10 CA ADC § 260.237BARCLAYS OFFICIAL CALIFORNIA CODE OF REGULATIONS

Barclays Official California Code of Regulations Currentness
Title 10. Investment
Chapter 3. Commissioner of Business Oversight, Division of Corporations
Subchapter 2. Corporate Securities
Article 10. Licensing and Regulation of Investment Advisers (Refs & Annos)
10 CCR § 260.237
§ 260.237. Custody or Possession of Funds or Securities of Clients.
(a) Safekeeping required. It is unlawful and deemed to be a fraudulent, deceptive, or manipulative act, practice or course of business within the meaning of Section 25235 of the Code for an investment adviser licensed or required to be licensed, to have custody of client funds or securities unless:
(1) Notice to the Commissioner. The investment adviser notifies the Commissioner that the investment adviser has or may have custody. Such notification is required to be given on Form ADV.
(2) Qualified custodian. A qualified custodian maintains those funds and securities:
(A) In a separate account for each client under that client's name; or
(B) In accounts that contain only the investment adviser's clients' funds and securities, under the investment adviser's name as agent or trustee for the clients, or, in the case of a pooled investment vehicle that the investment adviser manages, in the name of the pooled investment vehicle.
(3) Notice to clients.

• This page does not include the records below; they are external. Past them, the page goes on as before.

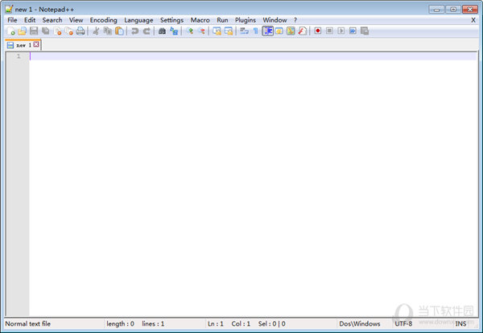Expand the Language menu
The height and width of the screenshot is (333, 483).
[x=138, y=19]
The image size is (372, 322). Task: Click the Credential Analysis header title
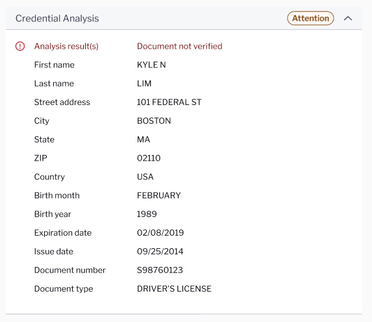tap(57, 19)
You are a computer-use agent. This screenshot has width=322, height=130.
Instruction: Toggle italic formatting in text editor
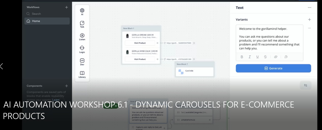[x=250, y=57]
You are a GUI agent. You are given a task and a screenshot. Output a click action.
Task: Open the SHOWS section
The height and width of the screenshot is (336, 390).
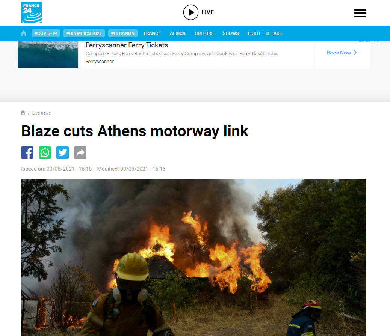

If the investment adviser opens an account with a qualified custodian on the investment adviser's client's behalf, under the client's name, under the investment adviser's name as agent or trustee, or under the name of a pooled investment vehicle, the investment adviser shall notify the client in writing of the qualified custodian's name and address, and the manner in which the funds or securities are maintained, promptly upon the opening of the account and following any changes to this information. If the investment adviser sends an account statement to a client to which the investment adviser is required to provide this notice, the investment adviser shall include in the notice provided to that client and in any subsequent account statement sent to that client, a statement urging the client to compare the account statements from the custodian with those from the investment adviser.
(4) Account statements. The investment adviser has a reasonable basis, after due inquiry, for believing that the qualified custodian sends an account statement, at least quarterly, to each client for which it maintains funds or securities, identifying the amount of funds and of each security in the account at the end of the period and setting forth all transactions in the account during that period including investment advisory fees.
(5) Special rule for limited partnerships and limited liability companies. If the investment adviser or a related person is a general partner of a limited partnership (or managing member of a limited liability company, or holds a comparable position for another type of pooled investment vehicle):
(A) The adviser sends to all limited partners (or members or other beneficial owners) at least quarterly, a statement showing:
1. the total amount of all additions to and withdrawals from the fund as a whole as well as the opening and closing value of the fund at the end of the quarter based on the custodian's records;
2. a listing of securities positions on the closing date of the statement required to be disclosed under Generally Accepted Accounting Principles (GAAP) for investment companies that are non-registered investment partnerships, pursuant to Financial Accounting Standards Board (FASB) Accounting Standards Codification 946-210-50-4 through 6.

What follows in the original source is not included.